Then, having to the satisfaction of the faithful commons proved that Ulster belonged to the Crown, it with curious want of logic proceeds to enact that Tyrone, Clandeboye, O'Cahan's country, the Route, the Glynnes, Iveagh, Orior, the Fews, Mac Mahon's, Mac Kenna's and Mac Cann's countries shall all be vested in the Crown, thus tacitly excluding Tirconnell and Fermanagh.[1] The truth seems to be that Elizabethan lawyers had not yet arrived at that total disregard for the equitable rights of the Irish that marked those of the Stuart period. They seem to have felt the injustice of attempting to deprive the Irish on a mere legal quibble of those lands which they had held without question since the days of Henry II. Hence the enacting part confined itself to confiscating the lands of those Irish who had actually been in rebellion under Shane.
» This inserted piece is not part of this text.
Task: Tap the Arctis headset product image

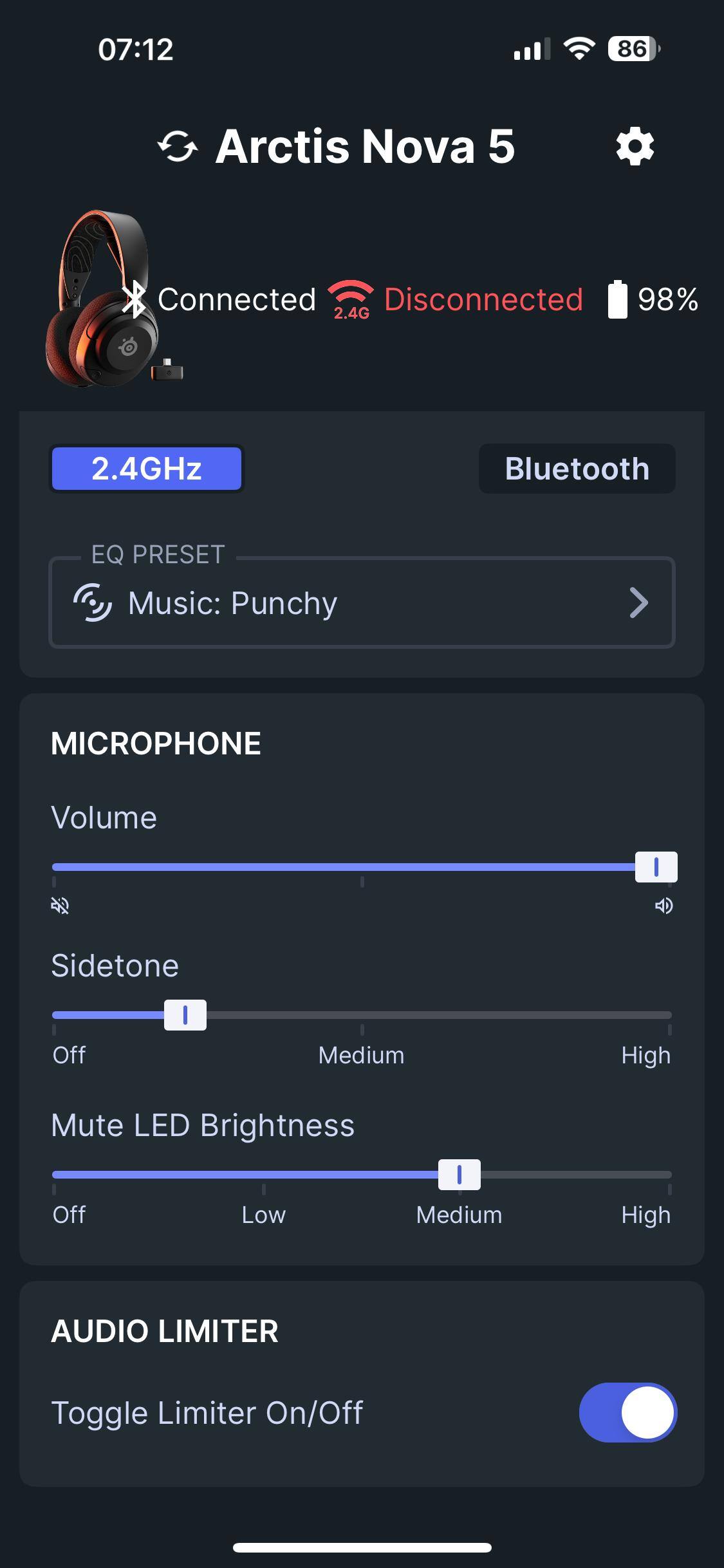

Furthermore, since many of the lesser chiefs of Ulster had manifestly followed Shane only on compulsion, the Queen is prayed to deal leniently with the survivors, and to grant to them such portions of their said several countries to live on by English tenure "as to your Majesty may seem good and convenient." Finally, the Act saves the

  1. Cavan was at this period included in Conn aught. The O'Donnells of Donegal had been on the side of the Crown against Shane; and the Maguires of Fermanagh had apparently broken away from him before his death. Both O'Donnell and the Earls of Kildare put forward claims to some or all of Fermanagh.